July 6th, 2012 by Troy Goodfellow · 3 Comments · Design, Firaxis

Religion is the big new system in Civilization V: Gods and Kings and we talked quite a bit about it on last week’s podcast. To recap the basics, you now accumulate “faith” as a resource, similar to culture, and can use this resource to create prophets, missionaries and religious buildings. It also lets you spawn a religion which you customize from a list of traits, some of which help you as the religious founder, and some of which apply to any city that has the religion as its majority faith. Religions spread via missionary activity or simple diffusion, much like it did in Civilization IV.

Religion has always been a bit of weird fit in the Civ universe, even though it has undoubtedly been a key driver of culture, exploration, war and diplomacy throughout human civilization. In the first two Civ games, religion was only recognized as a pacifier, an opiate of the masses – temples and cathedrals reduced unhappiness. Then Civ III introduced culture, so you get that aspect of religion. Civ IV introduced religions as real historical actors, and Civ V has only just done so.

Civ V‘s approach to religion is similar to its approach to society building. As you recall, the Civ social policy trees are a series of perks you choose to improve your empire. Open a tree, choose the perks and if you fill the tree, you get a bonus perk. (Fill five trees and build Utopia project, you win.) There are no negative policies, no trade-offs for choosing a policy. Everything you pick will help you, so you decide what kind of help you need and how quickly you can get it.

Similarly, religion is never a matter of “X but not Y” – there are no downsides to picking one faith or Pantheon option over another. Sure, some may not be especially useful in the long run, but when you found a religion you need short term help in any case; buildings and policies can mitigate a sub-optimal early decision. Religion is, for the most part, an early and midgame concern, with a few longer term perspectives related to culture, happiness or defensive posture.

In a way, it’s a subtle commentary on the origins of religion.
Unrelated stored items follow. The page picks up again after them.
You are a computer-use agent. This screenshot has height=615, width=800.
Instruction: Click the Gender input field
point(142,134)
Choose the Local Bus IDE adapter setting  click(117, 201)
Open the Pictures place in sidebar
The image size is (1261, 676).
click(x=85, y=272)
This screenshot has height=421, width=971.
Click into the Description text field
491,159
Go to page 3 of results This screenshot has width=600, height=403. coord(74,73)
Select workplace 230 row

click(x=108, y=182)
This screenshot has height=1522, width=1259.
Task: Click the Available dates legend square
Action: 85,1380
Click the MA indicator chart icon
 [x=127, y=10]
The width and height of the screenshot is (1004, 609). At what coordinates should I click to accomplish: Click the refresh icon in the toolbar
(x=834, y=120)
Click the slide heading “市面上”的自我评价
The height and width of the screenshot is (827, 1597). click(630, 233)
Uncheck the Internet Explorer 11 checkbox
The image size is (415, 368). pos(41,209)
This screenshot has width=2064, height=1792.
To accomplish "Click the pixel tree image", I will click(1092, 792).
Those things that give a culture strength and unity (be it reliance on a regular flood, the importance of believing you are a chosen people, or sanction for your wars of conquest) are often those things that become ritualized or sanctified. If your nearby lands are full of wine and incense, a god that encourages you to seek and harvest these resources might make sense. A seaside people will have need of a god to protect their wealth on the oceans – I think there’s a reason the Greeks told so many myths about Poseidon getting pissed off at someone or something. The trait you choose at the beginning may have very little connection to the lives of your people a millennium later. Sometimes Christ’s call to give cloaks to those that need them and Paul’s invocations to welcome the stranger look out of place in the modern post-industrial world. But in Civ V, this first trait can set you on the path to greatness as you milk every last advantage out of your starting point.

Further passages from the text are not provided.